The Federal Reserve should start raising interest rates now in order to head off inflation later, Rep. Paul Ryan told CNBC.


Speaking a day before Fed Chairman Ben Bernanke is scheduled to visit Capitol Hill for a congressional hearing on monetary policy, the Wisconsin Republican and head of the House Budget Committee expressed reservations about the central bank's direction.

"I'm worried they're not going to pre-empt inflation," Ryan said. "I'm worried they're going to see it too late and we're going to have a problem."

The Fed last week voted unanimously to stay on its current course—loose zero-interest rate monetary policy and buying $600 billion worth of Treasurys to circulate more money in the financial system.

But bond markets have gotten jittery since that decision, sending yields higher for seven straight sessions as traders grow leery over inflation threats on one handand prospects for faster acceleration in the recovery on the other hand.

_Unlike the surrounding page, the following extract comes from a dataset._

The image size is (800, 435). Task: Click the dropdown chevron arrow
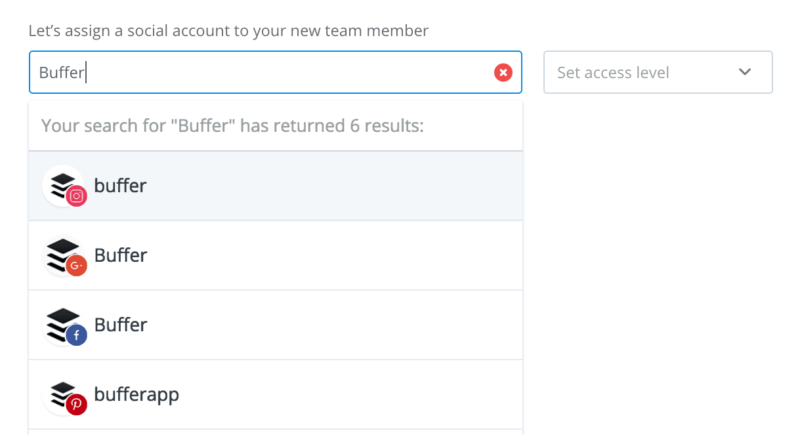[745, 72]
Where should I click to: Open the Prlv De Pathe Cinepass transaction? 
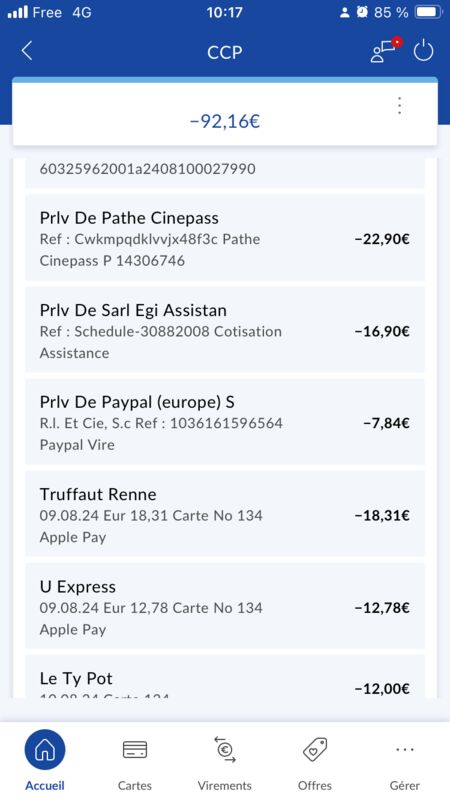(x=225, y=238)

Tighter monetary policy, including a gradual raising of rates, is essential to keeping inflation controlled before it gets out of hand, Ryan said.

"My fear is they're going to try to mop up all this excess money after the cow is out of the barn, after the inflation expectations have been formed," he said. "Credibility and perception is everything when it comes to monetary policy, and my fear is sound money is secondary toward short-term employment growth. The irony of this is sound money is a necessary precondition toward sustainable economic growth."

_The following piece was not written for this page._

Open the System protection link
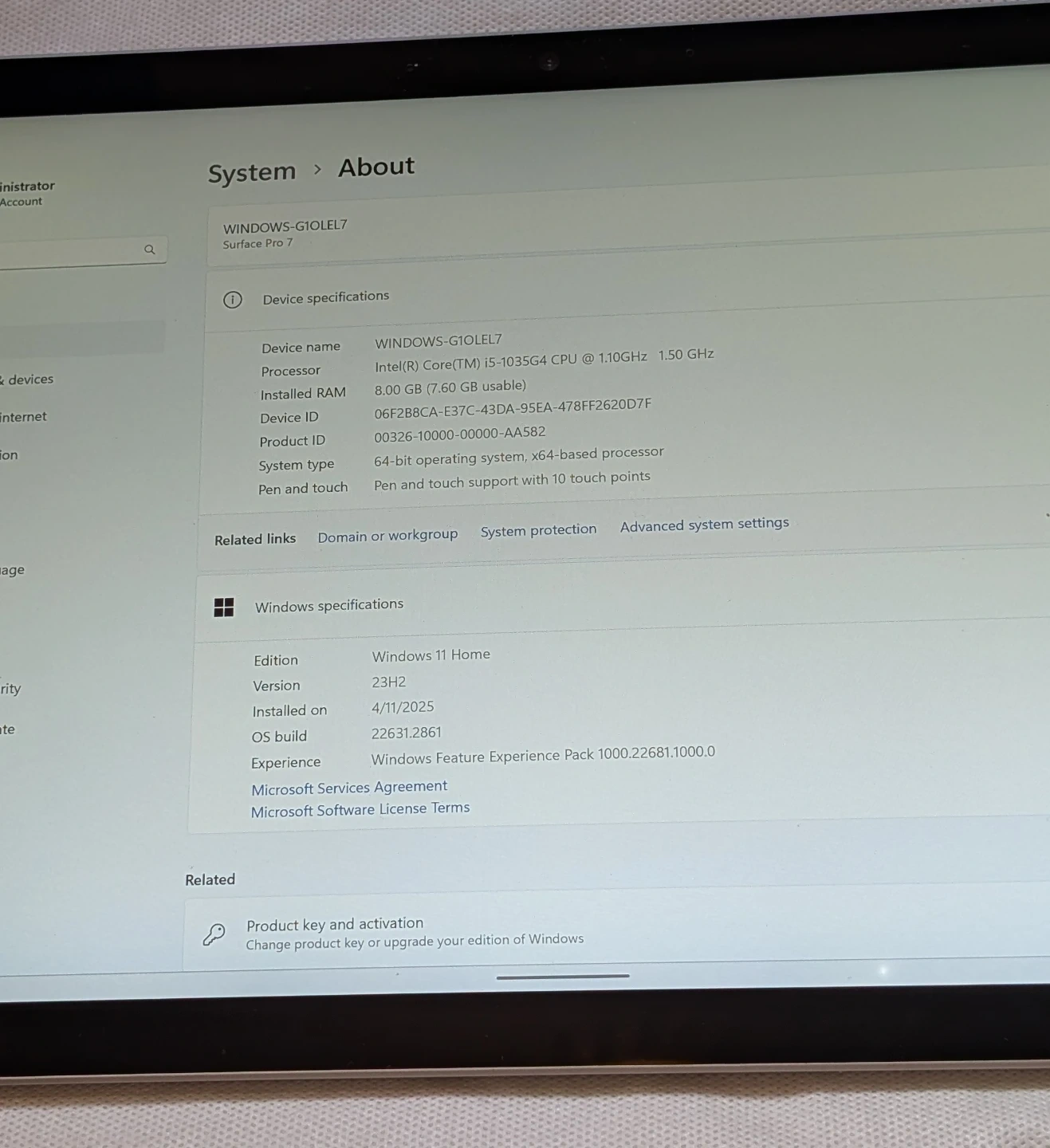The width and height of the screenshot is (1050, 1148). tap(538, 530)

Ryan said he isn't interested in any attempt to "corner" Bernanke during the hearing, but rather wants to make sure the Fed's goals regarding monetary policy are the same as the new Republican-controlled Congress in regards to fiscal policy.

"I want to try to get a sense of where they're going and what they think the right policy is," he said. "It would be helpful to get us moving the needle on spending. The president's talking about $400 billion in savings over five years. That's almost nothing in the whole scheme of things."

He also said he's excited that Congress is getting serious about debts and the deficit, which he called "deferred tax increases."

"The debate that we're having right now in the House is a great debate (of) how much we should be cutting spending instead of should we increase spending," Ryan said. "So I'm excited about this debate we're having. This is the beginning of the beginning."